À Barcelone, et j’arrête là, car la nausée me vient, on aura vu aussi Veolia Environnement devenir partenaire du Comité français de l’UICN. L’ancienne Générale des Eaux est une transnationale des métiers dits de l’environnement, qui gagne de l’argent, beaucoup d’argent, en prouvant chaque matin que l’eau est un bien privé, en tout cas privatisable.

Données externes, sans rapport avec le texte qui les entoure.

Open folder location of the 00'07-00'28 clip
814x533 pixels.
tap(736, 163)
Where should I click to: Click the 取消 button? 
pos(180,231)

À ma connaissance, l’ancien patron de la Société Générale – celle qui nous réserve tant de belles surprises -, Daniel Bouton, fait toujours partie de son Conseil d’administration.

Qu’est-ce qui cloche avec l’UICN ? Mais la liberté, bien sûr, la démocratie, la vie, le changement, le coup de torchon ! L’UICN est l’héritière d’une tradition aujourd’hui plus désuète que le drapeau à fleur de lys : celle des sociétés savantes. Pendant un bon gros siècle, à partir du milieu du XIXème siècle, des professeurs dignes entre tous, certains admirables et d’autres pontifiants, ont monopolisé le discours public sur la nature et sa protection. La société les ennuyait, en laquelle ils ne voyaient qu’aveuglement et ignorance. lls régnaient. Sur un monde immobile à jamais. Sur une terre qu’ils seraient seuls à parcourir. À jamais.

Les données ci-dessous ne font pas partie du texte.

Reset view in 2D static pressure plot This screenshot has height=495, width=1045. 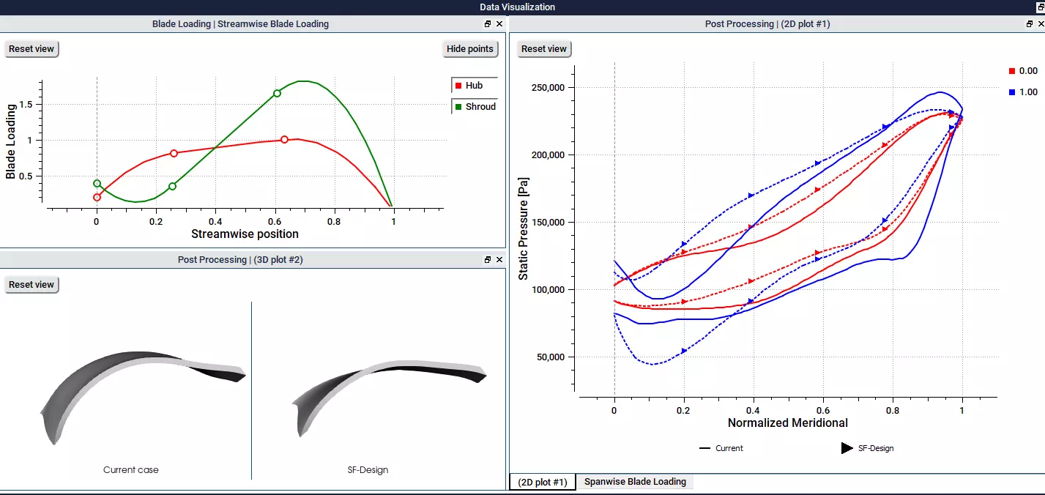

La crise écologique brutale où nous sommes plongés rend ridicule toute l’institution. Laquelle, ayant grossi, a besoin de toujours plus d’argent qui lui est donné par ceux-là mêmes qui organisent la destruction ou l’autorisent : l’industrie et les États. C’est pourquoi l’UICN est à mes yeux définitivement incapable de parler de la nature et de la biodiversité en notre nom commun. À la suivre, nous pérorerons encore jusqu’au moment où nous serons seuls dans la cage, face à quelques arthropodes.

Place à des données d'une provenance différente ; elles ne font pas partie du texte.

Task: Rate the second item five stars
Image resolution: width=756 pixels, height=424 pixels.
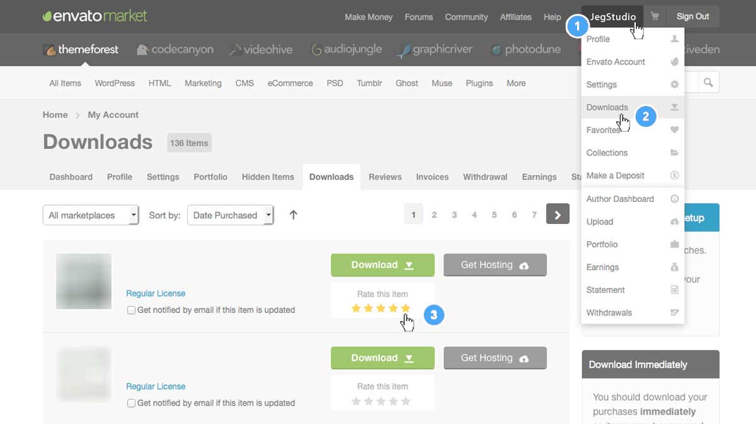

Nous sommes les contemporains d’une crise jamais vue depuis des dizaines, peut-être des centaines de millions d’années, et il faudrait suivre le chemin indiqué par les vieilles barbes du temps jadis ? Je sais que ce n’est pas agréable à lire, et je redis mon estime pour Letourneux, non pour des raisons diplomatiques. Je le sais sincère. Mais il est temps de faire la sociologie, l’histoire et même l’ethnographie des associations dites de protection de la nature. Il est temps d’être rebelle, il est temps de dynamiter, ce n’est plus l’heure des falbalas. Le moment est venu d’agir, ce qui n’a strictement rien à voir.